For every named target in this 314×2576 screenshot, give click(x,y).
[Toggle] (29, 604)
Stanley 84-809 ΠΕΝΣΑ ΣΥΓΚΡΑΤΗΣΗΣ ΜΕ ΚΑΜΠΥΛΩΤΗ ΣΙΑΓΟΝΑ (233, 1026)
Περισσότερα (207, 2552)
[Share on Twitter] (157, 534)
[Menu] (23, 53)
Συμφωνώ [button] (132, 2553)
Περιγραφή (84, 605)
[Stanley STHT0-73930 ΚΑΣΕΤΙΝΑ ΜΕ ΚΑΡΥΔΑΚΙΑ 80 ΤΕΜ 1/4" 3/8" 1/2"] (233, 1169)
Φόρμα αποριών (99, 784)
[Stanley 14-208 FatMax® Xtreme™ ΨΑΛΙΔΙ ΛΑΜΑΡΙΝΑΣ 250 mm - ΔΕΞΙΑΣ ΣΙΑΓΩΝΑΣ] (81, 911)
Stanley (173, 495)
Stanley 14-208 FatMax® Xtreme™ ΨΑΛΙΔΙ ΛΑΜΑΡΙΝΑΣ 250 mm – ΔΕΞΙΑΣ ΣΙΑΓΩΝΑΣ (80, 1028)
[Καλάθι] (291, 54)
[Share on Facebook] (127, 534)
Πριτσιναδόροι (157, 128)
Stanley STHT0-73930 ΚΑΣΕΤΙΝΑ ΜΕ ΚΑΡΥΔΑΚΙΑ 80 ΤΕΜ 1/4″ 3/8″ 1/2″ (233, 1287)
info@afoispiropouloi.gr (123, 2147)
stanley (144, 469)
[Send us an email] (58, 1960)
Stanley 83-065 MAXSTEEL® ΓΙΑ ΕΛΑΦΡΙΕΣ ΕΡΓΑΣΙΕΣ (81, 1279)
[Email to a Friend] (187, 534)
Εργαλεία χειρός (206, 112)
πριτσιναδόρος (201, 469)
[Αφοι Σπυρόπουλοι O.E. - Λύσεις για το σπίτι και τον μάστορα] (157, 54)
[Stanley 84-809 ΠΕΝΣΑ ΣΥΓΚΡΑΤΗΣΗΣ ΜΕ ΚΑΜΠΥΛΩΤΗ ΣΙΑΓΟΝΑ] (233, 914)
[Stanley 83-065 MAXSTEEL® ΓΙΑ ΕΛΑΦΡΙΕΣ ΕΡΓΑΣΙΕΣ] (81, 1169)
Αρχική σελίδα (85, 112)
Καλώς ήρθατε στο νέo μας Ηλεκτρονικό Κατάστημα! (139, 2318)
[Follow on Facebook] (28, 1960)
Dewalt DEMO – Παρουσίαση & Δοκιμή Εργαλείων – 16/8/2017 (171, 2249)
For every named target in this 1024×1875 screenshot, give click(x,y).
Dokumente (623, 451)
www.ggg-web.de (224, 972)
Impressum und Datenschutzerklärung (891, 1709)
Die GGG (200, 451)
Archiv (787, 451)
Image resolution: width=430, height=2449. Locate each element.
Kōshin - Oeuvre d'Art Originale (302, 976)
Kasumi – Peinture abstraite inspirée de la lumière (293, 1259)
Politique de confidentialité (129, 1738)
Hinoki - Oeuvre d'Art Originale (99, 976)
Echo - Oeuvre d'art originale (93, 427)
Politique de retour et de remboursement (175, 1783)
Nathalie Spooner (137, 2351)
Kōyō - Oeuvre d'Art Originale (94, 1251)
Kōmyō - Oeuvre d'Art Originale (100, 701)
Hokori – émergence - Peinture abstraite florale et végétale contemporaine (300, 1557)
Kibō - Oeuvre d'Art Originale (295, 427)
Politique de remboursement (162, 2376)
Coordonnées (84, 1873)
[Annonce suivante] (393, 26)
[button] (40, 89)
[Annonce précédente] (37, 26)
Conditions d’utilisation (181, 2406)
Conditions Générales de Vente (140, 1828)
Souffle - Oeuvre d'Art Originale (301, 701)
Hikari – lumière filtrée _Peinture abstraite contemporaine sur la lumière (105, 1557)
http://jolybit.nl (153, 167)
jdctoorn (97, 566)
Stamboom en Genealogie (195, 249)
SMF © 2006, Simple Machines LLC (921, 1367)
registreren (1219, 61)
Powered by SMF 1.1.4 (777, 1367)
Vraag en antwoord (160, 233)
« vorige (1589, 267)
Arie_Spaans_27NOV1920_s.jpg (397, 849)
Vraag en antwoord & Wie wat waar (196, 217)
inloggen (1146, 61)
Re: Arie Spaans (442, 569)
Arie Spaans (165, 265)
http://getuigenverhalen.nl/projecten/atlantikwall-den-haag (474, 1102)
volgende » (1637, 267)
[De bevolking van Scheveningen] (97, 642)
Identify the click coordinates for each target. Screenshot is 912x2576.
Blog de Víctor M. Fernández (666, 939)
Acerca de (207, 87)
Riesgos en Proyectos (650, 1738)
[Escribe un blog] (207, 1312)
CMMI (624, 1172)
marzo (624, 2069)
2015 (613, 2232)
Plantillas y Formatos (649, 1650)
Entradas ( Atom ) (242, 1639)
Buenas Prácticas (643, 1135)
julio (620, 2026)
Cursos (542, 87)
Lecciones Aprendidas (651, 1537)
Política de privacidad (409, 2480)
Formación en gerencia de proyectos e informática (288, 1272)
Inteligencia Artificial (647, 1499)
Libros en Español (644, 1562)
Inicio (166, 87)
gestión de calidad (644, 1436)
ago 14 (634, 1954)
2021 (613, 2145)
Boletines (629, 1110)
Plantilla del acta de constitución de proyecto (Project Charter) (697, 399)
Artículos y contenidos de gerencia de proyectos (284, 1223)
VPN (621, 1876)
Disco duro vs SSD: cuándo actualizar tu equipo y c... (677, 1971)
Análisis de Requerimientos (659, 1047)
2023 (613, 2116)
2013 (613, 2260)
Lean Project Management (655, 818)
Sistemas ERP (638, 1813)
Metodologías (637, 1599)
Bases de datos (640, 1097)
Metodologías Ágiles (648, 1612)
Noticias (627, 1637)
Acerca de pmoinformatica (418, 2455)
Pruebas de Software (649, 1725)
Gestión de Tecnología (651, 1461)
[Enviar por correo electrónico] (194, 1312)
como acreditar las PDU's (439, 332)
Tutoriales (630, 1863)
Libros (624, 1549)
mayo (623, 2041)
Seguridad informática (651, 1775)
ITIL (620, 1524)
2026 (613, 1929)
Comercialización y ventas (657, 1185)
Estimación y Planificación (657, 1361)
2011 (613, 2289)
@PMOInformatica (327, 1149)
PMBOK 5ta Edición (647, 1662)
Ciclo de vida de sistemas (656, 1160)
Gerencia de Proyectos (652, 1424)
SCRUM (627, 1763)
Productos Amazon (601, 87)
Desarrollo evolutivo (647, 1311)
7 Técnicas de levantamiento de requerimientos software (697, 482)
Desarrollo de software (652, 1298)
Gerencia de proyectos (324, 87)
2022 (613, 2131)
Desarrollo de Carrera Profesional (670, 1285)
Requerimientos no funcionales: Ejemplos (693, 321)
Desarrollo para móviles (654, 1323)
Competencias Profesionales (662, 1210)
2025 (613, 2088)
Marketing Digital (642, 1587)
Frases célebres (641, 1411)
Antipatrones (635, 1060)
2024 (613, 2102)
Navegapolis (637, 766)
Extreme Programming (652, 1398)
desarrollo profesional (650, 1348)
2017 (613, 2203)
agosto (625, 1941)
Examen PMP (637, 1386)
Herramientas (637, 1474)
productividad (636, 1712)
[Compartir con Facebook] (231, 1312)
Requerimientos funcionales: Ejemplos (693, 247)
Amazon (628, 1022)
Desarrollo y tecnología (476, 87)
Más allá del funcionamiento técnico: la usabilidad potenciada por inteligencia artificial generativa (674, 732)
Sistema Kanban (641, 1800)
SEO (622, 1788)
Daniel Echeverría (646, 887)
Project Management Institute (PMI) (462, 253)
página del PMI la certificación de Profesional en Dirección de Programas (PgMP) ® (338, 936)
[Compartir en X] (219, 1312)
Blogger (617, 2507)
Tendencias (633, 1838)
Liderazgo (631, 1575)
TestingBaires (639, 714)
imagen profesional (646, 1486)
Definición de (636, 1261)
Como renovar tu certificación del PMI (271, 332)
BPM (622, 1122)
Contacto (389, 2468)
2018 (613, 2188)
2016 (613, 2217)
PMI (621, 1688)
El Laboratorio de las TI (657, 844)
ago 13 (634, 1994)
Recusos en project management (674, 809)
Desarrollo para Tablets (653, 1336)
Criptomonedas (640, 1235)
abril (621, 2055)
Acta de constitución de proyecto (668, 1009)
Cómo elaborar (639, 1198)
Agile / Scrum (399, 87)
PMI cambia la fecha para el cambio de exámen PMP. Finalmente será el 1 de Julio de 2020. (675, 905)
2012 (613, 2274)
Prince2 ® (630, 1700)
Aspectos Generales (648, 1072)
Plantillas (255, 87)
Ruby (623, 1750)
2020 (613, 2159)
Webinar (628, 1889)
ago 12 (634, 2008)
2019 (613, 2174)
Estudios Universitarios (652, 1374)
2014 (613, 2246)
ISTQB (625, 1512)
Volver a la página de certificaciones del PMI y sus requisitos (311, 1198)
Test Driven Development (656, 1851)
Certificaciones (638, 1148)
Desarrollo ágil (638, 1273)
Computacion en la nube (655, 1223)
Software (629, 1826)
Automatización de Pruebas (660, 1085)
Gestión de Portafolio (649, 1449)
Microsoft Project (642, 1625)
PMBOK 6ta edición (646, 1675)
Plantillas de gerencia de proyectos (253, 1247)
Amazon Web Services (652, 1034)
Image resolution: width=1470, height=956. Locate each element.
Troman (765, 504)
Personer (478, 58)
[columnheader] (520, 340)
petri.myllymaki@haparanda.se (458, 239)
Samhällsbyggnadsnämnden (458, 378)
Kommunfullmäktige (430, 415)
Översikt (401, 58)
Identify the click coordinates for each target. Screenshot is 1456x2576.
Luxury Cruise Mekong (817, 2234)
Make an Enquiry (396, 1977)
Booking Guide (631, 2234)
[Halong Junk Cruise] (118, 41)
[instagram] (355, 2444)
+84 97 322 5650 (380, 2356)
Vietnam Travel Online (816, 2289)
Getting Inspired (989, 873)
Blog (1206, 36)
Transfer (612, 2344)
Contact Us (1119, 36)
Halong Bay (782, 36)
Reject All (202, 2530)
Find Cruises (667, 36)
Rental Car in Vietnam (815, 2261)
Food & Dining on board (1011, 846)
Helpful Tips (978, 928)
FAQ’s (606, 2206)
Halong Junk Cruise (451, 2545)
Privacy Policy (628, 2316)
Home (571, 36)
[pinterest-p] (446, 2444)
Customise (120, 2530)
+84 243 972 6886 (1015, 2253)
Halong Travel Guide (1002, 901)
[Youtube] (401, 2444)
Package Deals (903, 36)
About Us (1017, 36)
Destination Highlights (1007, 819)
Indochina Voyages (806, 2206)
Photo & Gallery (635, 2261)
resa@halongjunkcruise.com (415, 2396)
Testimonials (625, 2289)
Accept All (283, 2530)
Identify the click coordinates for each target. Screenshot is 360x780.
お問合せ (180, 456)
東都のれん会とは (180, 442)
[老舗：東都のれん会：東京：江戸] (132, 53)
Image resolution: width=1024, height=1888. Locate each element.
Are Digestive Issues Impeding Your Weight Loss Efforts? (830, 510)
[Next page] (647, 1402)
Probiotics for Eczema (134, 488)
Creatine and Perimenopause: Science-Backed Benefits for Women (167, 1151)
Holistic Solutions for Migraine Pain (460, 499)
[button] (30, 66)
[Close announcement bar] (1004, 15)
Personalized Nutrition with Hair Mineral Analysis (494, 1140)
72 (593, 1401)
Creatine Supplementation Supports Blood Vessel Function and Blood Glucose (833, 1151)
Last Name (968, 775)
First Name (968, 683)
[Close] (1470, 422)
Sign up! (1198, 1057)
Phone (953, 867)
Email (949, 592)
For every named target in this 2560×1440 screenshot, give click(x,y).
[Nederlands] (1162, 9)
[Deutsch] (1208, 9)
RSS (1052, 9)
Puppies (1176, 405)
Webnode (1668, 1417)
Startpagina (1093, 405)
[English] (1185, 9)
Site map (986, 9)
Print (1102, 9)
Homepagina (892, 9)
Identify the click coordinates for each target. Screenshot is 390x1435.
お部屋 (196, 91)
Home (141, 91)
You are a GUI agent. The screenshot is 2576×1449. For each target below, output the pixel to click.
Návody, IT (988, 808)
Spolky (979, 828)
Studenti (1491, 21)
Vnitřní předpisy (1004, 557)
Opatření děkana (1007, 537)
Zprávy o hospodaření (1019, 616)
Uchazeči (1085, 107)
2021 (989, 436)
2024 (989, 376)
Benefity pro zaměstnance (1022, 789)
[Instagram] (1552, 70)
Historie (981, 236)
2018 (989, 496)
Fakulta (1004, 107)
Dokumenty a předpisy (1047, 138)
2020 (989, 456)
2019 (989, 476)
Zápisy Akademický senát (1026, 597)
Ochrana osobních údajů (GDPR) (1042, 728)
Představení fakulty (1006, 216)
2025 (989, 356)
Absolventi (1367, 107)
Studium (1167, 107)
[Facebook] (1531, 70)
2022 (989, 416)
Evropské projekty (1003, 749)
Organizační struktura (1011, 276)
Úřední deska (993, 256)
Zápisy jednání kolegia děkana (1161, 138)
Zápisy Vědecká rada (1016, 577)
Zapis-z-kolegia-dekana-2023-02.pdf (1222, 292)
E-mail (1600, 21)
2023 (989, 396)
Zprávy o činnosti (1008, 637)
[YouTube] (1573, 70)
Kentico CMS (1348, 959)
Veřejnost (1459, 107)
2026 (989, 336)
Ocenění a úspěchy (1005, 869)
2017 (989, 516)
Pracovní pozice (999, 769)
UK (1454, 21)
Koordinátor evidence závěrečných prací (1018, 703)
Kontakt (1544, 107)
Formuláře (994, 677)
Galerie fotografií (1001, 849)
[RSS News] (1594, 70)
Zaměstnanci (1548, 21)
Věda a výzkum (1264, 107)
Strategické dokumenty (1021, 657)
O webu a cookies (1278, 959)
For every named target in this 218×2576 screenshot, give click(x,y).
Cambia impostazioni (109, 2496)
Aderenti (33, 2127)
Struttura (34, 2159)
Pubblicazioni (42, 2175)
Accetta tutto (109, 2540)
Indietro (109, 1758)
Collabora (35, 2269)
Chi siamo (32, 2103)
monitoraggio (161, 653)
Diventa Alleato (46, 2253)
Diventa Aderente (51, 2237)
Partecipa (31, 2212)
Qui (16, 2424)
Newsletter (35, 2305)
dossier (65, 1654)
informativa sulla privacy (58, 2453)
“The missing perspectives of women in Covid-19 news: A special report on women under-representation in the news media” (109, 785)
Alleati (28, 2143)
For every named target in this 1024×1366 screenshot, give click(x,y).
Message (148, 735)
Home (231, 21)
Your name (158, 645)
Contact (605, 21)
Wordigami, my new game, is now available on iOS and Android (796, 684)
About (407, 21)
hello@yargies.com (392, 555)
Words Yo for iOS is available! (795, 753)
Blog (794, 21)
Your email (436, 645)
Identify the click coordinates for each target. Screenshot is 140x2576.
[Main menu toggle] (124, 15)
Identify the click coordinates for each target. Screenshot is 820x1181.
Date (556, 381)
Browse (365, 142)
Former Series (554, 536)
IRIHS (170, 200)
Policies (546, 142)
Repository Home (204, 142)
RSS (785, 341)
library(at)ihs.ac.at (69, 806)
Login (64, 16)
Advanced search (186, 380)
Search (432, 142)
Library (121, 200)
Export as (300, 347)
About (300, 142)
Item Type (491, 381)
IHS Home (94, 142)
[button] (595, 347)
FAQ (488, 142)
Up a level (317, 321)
────────────────────────────────────────
### ACTIVITY
Quote the listing above, but only from the line that shows "Noticias (627, 1637)" through the line that shows "2011 (613, 2289)".

### EXPECTED OUTPUT
Noticias (627, 1637)
Acerca de pmoinformatica (418, 2455)
Pruebas de Software (649, 1725)
Gestión de Tecnología (651, 1461)
[Enviar por correo electrónico] (194, 1312)
como acreditar las PDU's (439, 332)
Tutoriales (630, 1863)
Libros (624, 1549)
mayo (623, 2041)
Seguridad informática (651, 1775)
ITIL (620, 1524)
2026 (613, 1929)
Comercialización y ventas (657, 1185)
Estimación y Planificación (657, 1361)
2011 (613, 2289)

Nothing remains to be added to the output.